Given problem A.
Copy the passage of the gingerbread granola recipe from "In a small pan" to "to cool slightly.".
Given problem B.
Using the gingerbread granola recipe, answer each question:
(i) How long is the prep time?
(ii) What temperature should the oven be preheated to?
(iii) How much rolled oats does the recipe call for?
Given problem C.
In the gingerbread granola recipe, rewrite the paragraph beginning "In a small pan over a med/low heat" as a short list of steps.

Text passage.
Easy Vegan Gingerbread Granola
This flavourful and aromatic easy vegan gingerbread granola is easy to make and very versatile. We love it for breakfast, but it’s also fantastic as a crumble topping, sprinkled on yogurt or, as my kids like to do, eaten dry with a spoon for a snack.
Prep Time10 mins
Cook Time20 mins
Total Time30 mins
- 5 tbsp maple syrup
- 3 tbsp coconut oil
- 1 tsp vanilla extract
- 160 g (2 cups) rolled oats
- 4 tbsp pecans roughly chopped
- 4 tbsp shredded or flaked coconut
- 3 tbsp mixed seeds I used pumpkin, hemp, sesame and linseeds
- 4 tbsp dried cranberries chopped
- 2 tbsp crystallised ginger chopped finely
- 1 tsp ground cinnamon
- ½ tsp ground ginger
- ¼ tsp ground nutmeg
Preheat oven to 150C / 300F. Line two baking trays with baking paper.
In a small pan over a med/low heat, melt the maple syrup and coconut oil together. Remove from the heat and stir in the vanilla. Allow to cool slightly.

Data section.
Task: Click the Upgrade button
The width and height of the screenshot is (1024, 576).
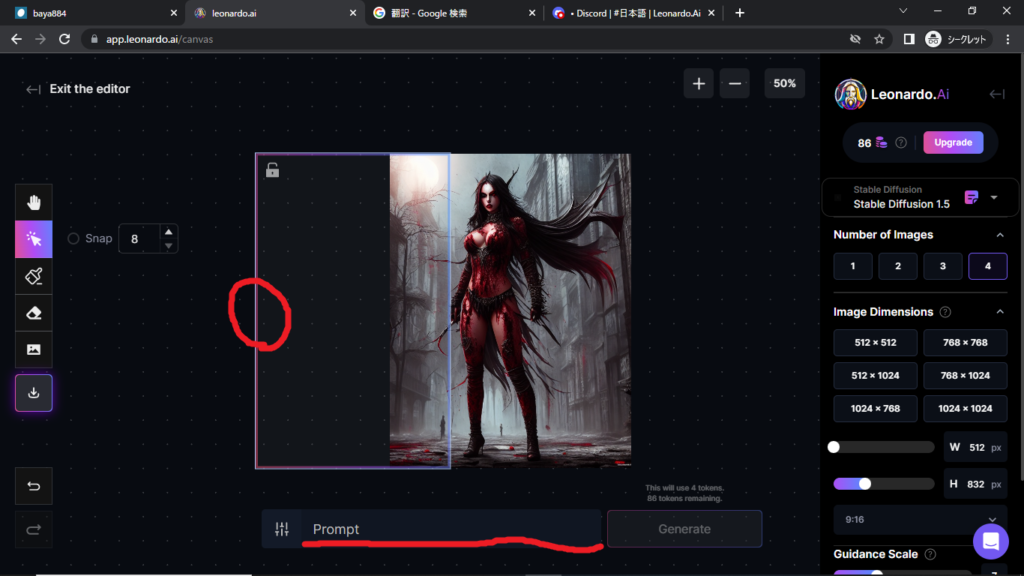Action: (x=952, y=142)
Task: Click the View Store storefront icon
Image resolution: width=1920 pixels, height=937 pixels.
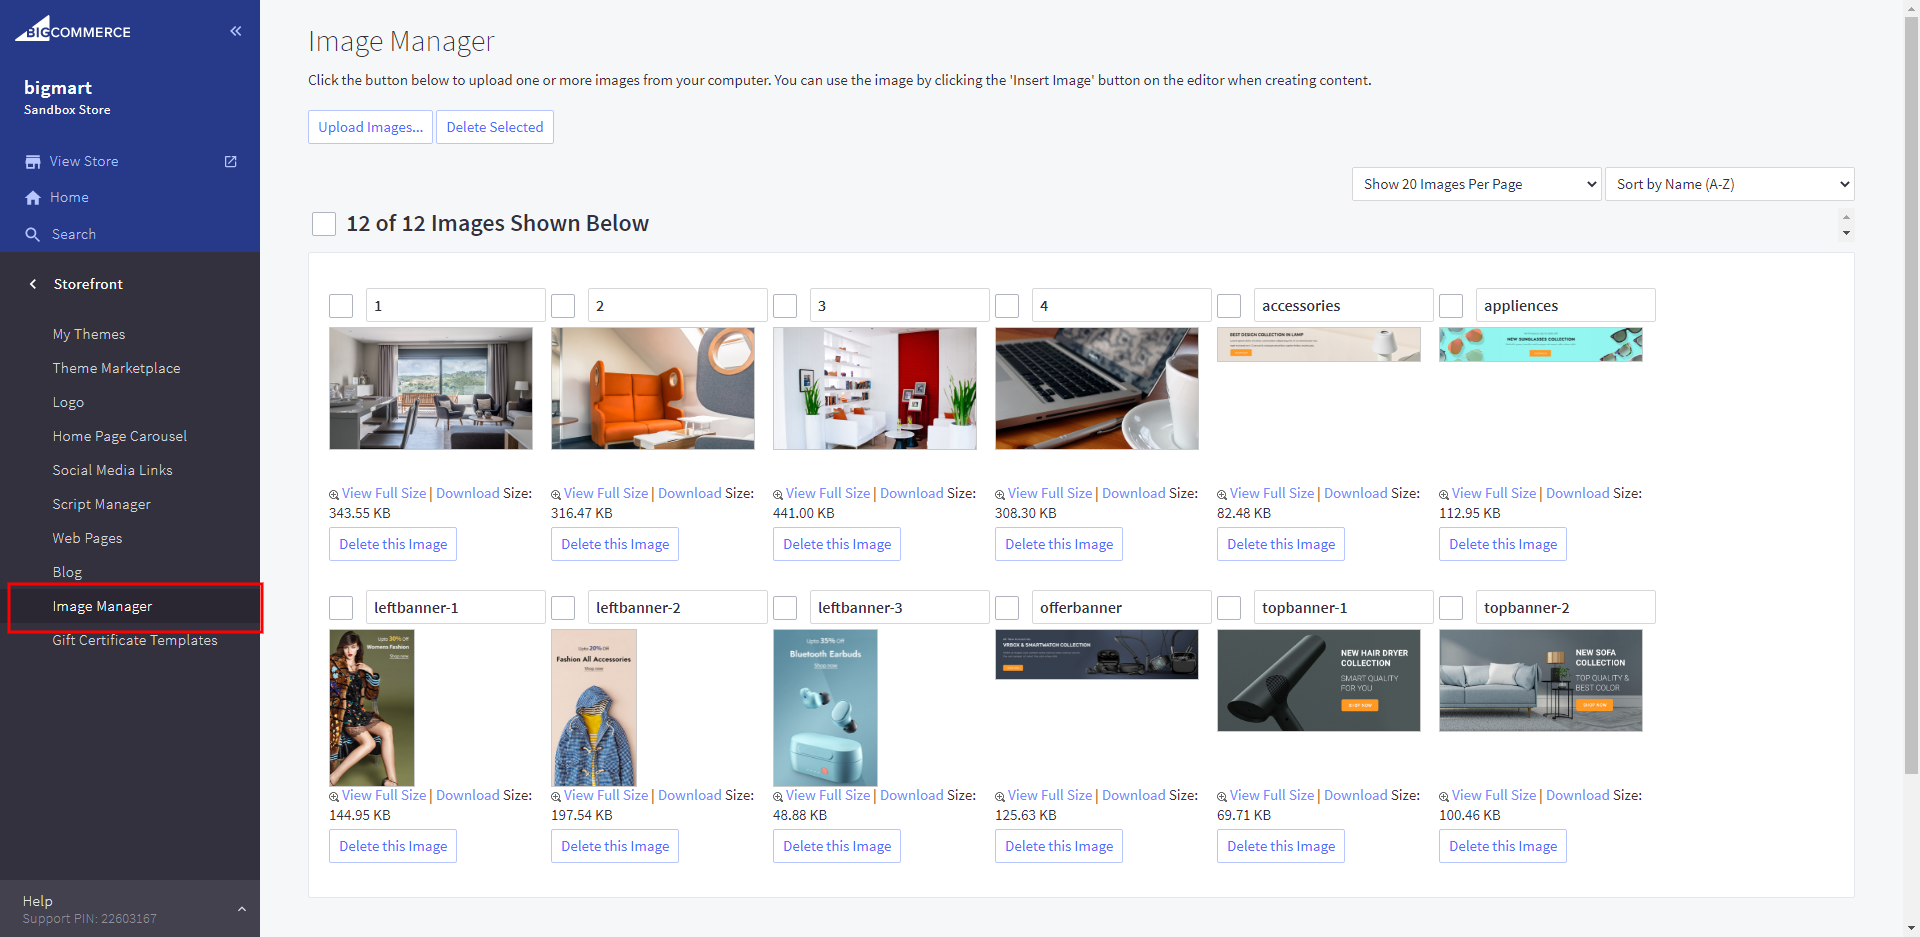Action: (33, 162)
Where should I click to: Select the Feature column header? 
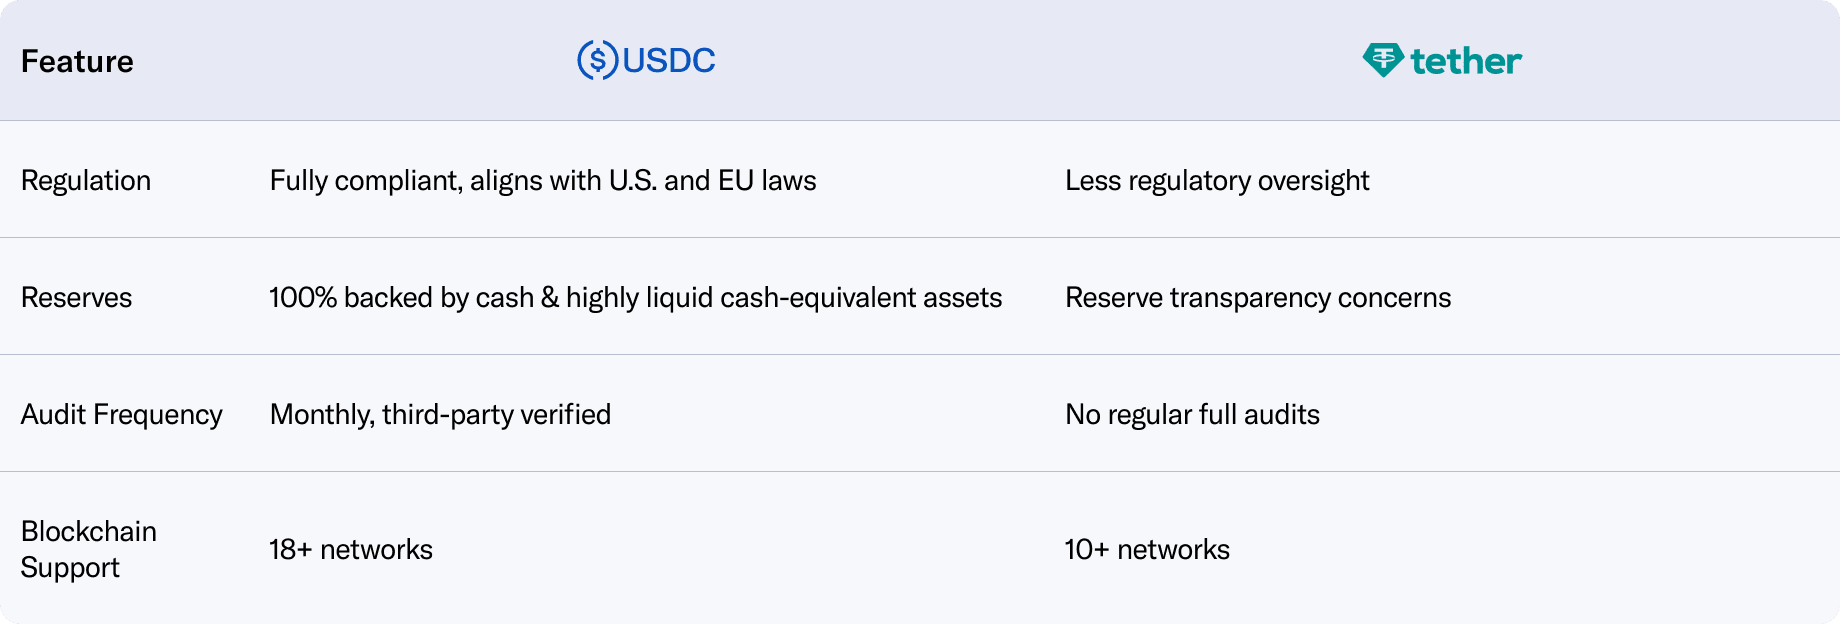click(x=77, y=62)
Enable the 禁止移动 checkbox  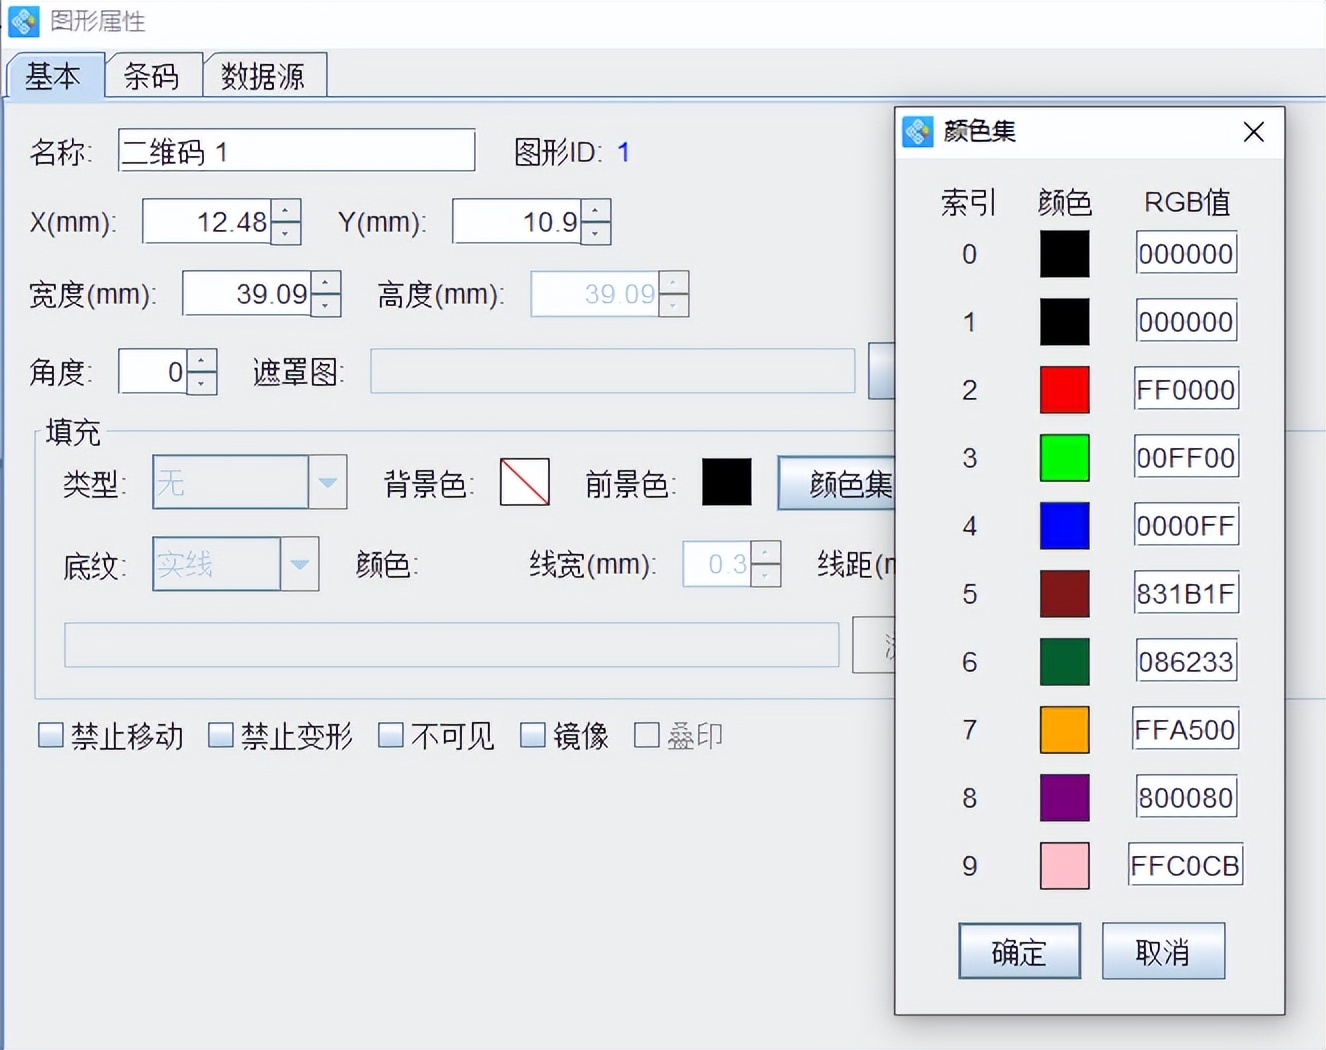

Full answer A.
In a small pan over a med/low heat, melt the maple syrup and coconut oil together. Remove from the heat and stir in the vanilla. Allow to cool slightly.

Full answer B.
(i) 10 minutes
(ii) 150C / 300F
(iii) 160 g (2 cups)

Full answer C.
- Melt the maple syrup and coconut oil together in a small pan over med/low heat.
- Remove from the heat and stir in the vanilla.
- Let cool slightly.